This seems a little pedantic. It may not be literally required by the technology, but GraphQL certainly makes it easier to introduce N+1 queries than a traditional REST API.
If anything I'd say REST is dramatically worse in this respect. There's no structure for nested queries (or anything except thing/:id really), so the only broadly compatible option is to pull every piece as a separate GET request.
Sure, you can use query params... but there's no implied support nor semantics, so one site will do one thing and another will do something from a completely different universe of architectural patterns, while a third will just have nothing, and there's no way to reconcile those in a consistent way.
You don't need to have 1:1 equivalence between API resources and database models, though. For example, you can create an API resource called TweetActivity, and then the backend code for GET /tweet-activity could put together a database query that grabs all the tweet likes, comments and basic commenter info (name, profile image), from different database tables, into a single new object. You can give that object the same ID as the tweet itself, and you can put a cache layer around that endpoint to, for example, save that response for the next 1 minute.

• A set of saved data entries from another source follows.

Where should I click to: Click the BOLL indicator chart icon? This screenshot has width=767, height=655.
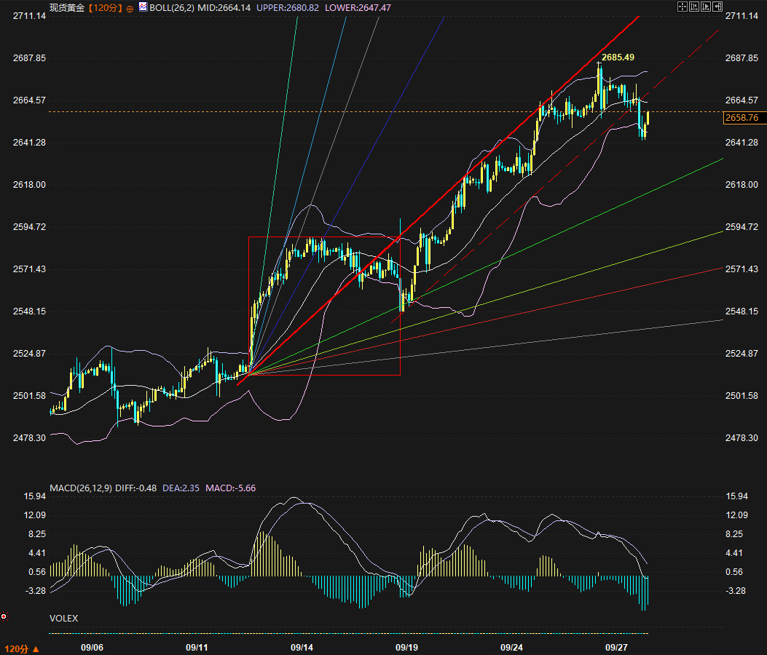(x=143, y=7)
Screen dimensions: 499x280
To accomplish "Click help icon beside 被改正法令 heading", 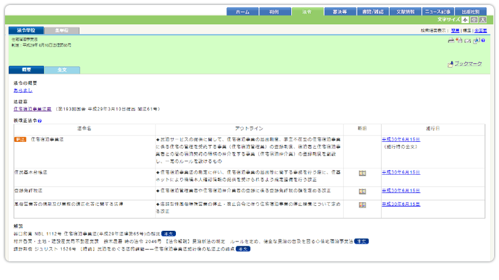I will (x=40, y=121).
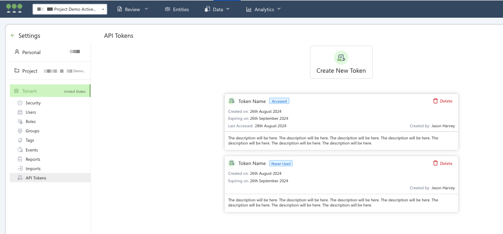The width and height of the screenshot is (503, 234).
Task: Open the Entities page
Action: click(x=176, y=9)
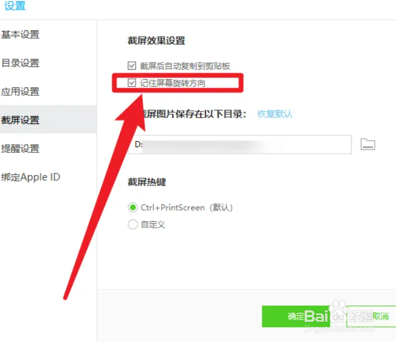Click the 自定义 label text
Screen dimensions: 396x342
pyautogui.click(x=153, y=225)
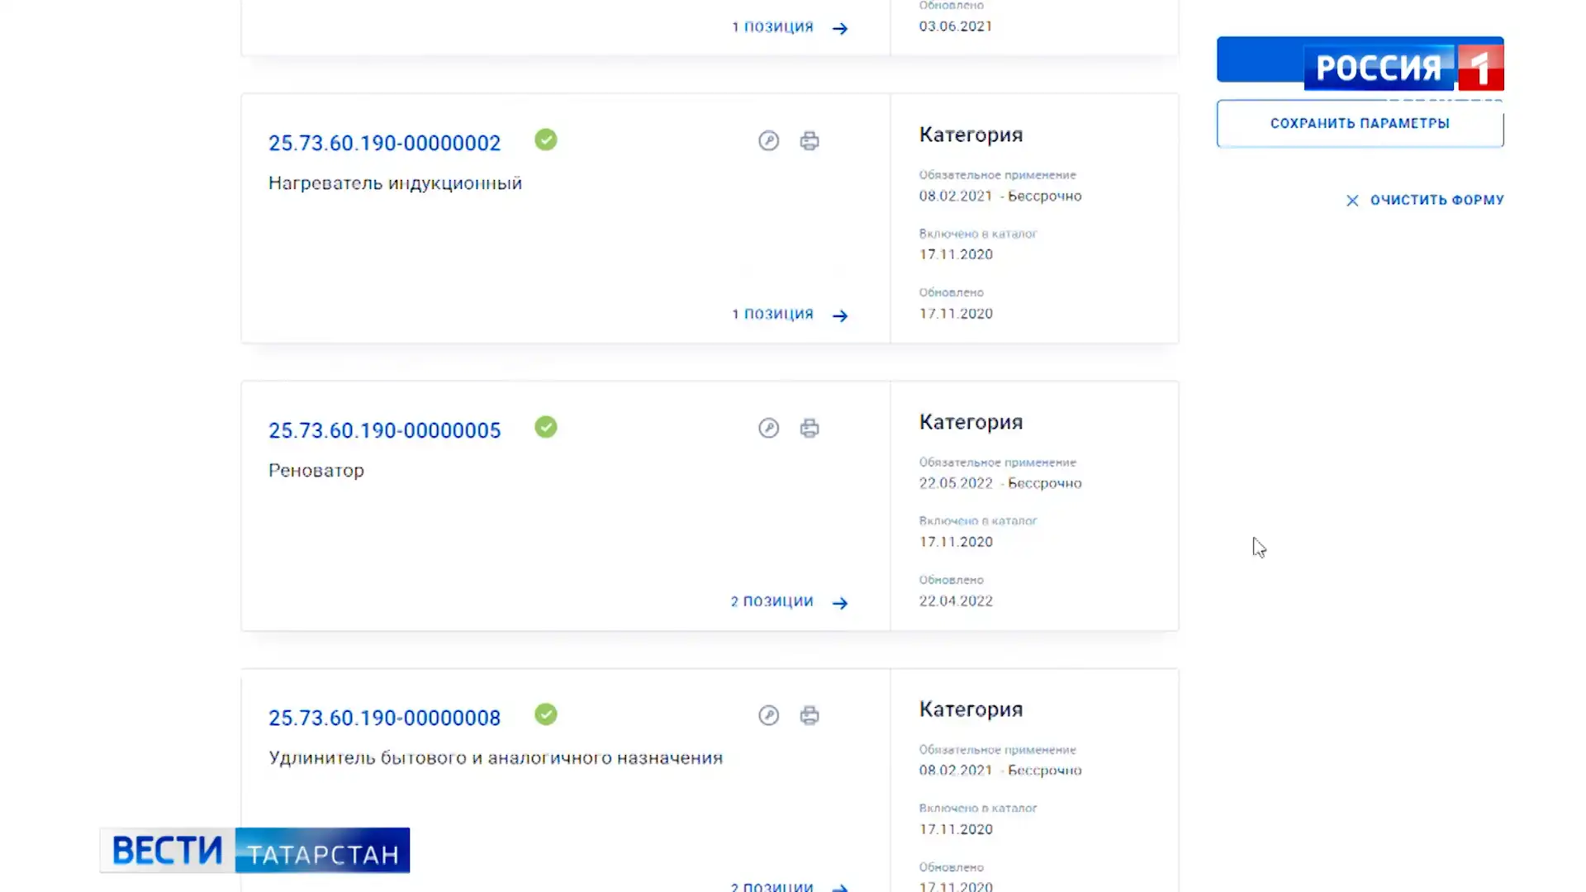
Task: Click the round icon beside Реноватор printer
Action: pyautogui.click(x=769, y=428)
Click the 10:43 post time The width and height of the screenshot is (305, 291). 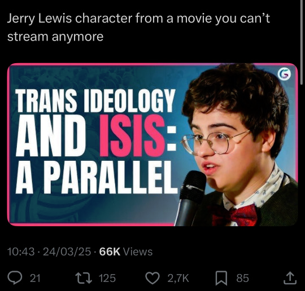(x=21, y=252)
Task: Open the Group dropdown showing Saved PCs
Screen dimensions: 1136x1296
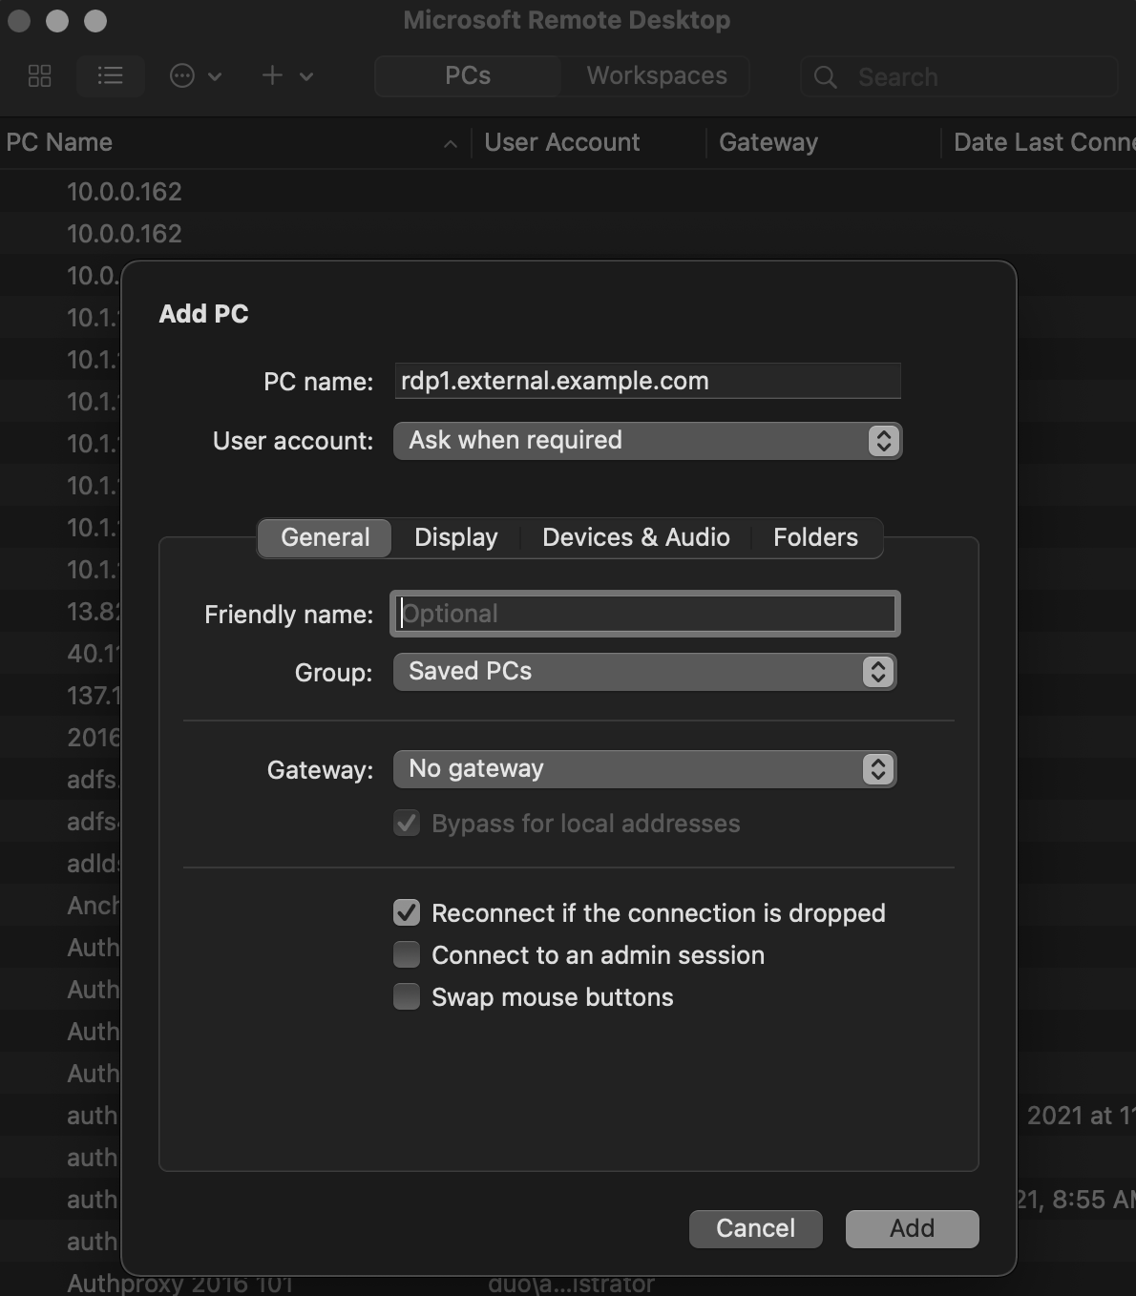Action: [644, 672]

That being said, one thing you give up is providing a standard way for the client to specify which fields it needs returned. For example, a client might want to dig deeper into the commenter profile info. GraphQL's resolvers architecture opens up that possibility immediately.
Agreed on pretty much all points, but you've just described a way to optimize an N+1 system without changing the fundamental N+1 aspect. The caller is still making N+1 requests and incurring round-trip latencies (end-to-end cost can at best be reduced to 2 with parallelism), and the server still has to receive N+1 requests. REST has no semantics to change this.
In a GraphQL API backed by a single database you could write resolvers that analyze the entire query and rephrase it as a single database query. But I'm not aware of anyone doing this. The common/straight forward solutions resolve each layer after each other, which you can optimize to 1 DB query per layer of the GraphQL query using dataloader patterns, with further optimizations for known common patterns.
Some people do try to generate a single SQL query that covers all nested resolves. See Join Monster [1]. I'm skeptical that it would ever work well in SQL.
Datomic, being close to a graph database, makes constructing a single deep query for all resolvers fairly straight forward. This is the approach my team is taking now. It's worked quite a bit better than my DataLoader biased intuition suggested.
I have, for a bespoke internal application. PostgreSQL is actually capable of expressing GraphQL queries as (rather elaborate) SQL queries. You end up generating queries that use a lot of LATERAL sub-selects. The risk is generating queries with poor performance, and that risk is high enough that I don't think this is a viable approach for complex applications.
Yeah, I think there is a perception that people want direct queries into their database, but that is actually not the correct way to think about graphql.
A straightforward implementation certainly would have that problem. You have to put a decent amount of effort in to reduce query count to fill a nested query graph.
Not really. A straightforward implementation has nothing to do with database usage. A resolver is an endpoint. You can leverage that like you can in any other http backend server.
Nested resolvers can incur extra queries as you follow down the tree, unless you put extra effort into pre-fetching what child nodes need, or some kind of data loader as GP suggested.
query {
parent {
child {
field
}
}
}
A straightforward, naive implementation would resolve `parent`, then a resolver for `child` would execute, then for `field`. If `child` is a table linked by an FK, a second query would be executed, unless you pre-fetch the results through a join when resolving `parent`.